简介:本文将详细介绍如何从电商平台采集商品数据,包括商品标题、价格、销量、评价等信息。我们将使用 Python + Selenium 的组合,应对电商平台的反爬虫机制,实现稳定高效的数据采集。
一、需求分析
采集目标:
- 商品基本信息(标题、价格、品牌)
- 商品详情(规格、库存、销量)
- 用户评价(评分、评论数、评论内容)
- 商品图片(主图、详情图)
- 店铺信息(店铺名称、信誉度)
技术挑战:
- 动态加载内容(Ajax 请求)
- 登录验证(Cookie/Session)
- 反爬虫机制(频率限制、验证码)
- 数据量大(需要分页处理)
- 页面结构变化(需要定期维护)
二、准备工作
2.1 环境搭建
# 安装依赖包
pip install selenium
pip install webdriver-manager
pip install beautifulsoup4
pip install pandas
pip install requests
2.2 配置 WebDriver
from selenium import webdriver
from selenium.webdriver.chrome.service import Service
from selenium.webdriver.chrome.options import Options
from webdriver_manager.chrome import ChromeDriverManager
import time
# 配置 Chrome 选项
chrome_options = Options()
chrome_options.add_argument('--headless') # 无头模式
chrome_options.add_argument('--disable-gpu')
chrome_options.add_argument('--no-sandbox')
chrome_options.add_argument('--disable-dev-shm-usage')

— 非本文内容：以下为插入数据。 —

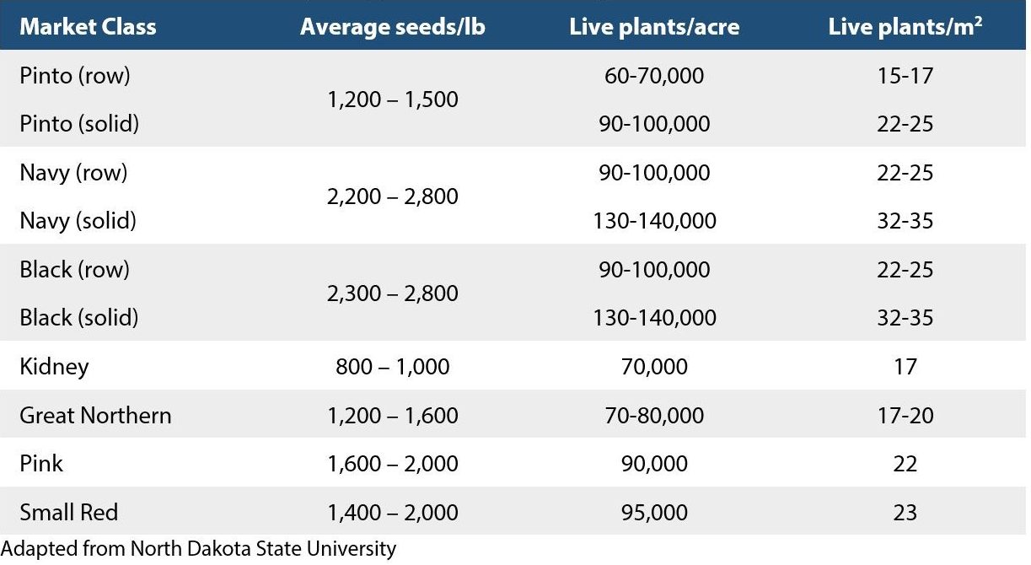The image size is (1031, 565).
Task: Click the Live plants/acre column header
Action: click(x=654, y=26)
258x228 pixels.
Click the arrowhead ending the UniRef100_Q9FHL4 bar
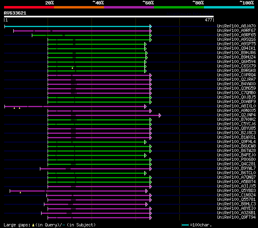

chrome_options.add_argument('--window-size=1920,1080')
# 设置 User-Agent
chrome_options.add_argument('user-agent=Mozilla/5.0 (Windows NT 10.0; Win64; x64) AppleWebKit/537.36')
# 初始化浏览器
service = Service(ChromeDriverManager().install())
driver = webdriver.Chrome(service=service, options=chrome_options)
三、核心代码实现
3.1 商品列表页采集
def get_product_list(keyword, pages=5):
"""获取商品列表"""
products = []
for page in range(1, pages + 1):
url = f"https://search.example.com/search?q={keyword}&page={page}"
driver.get(url)
time.sleep(2) # 等待页面加载
# 等待商品元素加载
from selenium.webdriver.common.by import By
from selenium.webdriver.support.ui import WebDriverWait
from selenium.webdriver.support import expected_conditions as EC
WebDriverWait(driver, 10).until(
EC.presence_of_element_located((By.CLASS_NAME, "product-item"))
)
# 提取商品信息
soup = BeautifulSoup(driver.page_source, 'html.parser')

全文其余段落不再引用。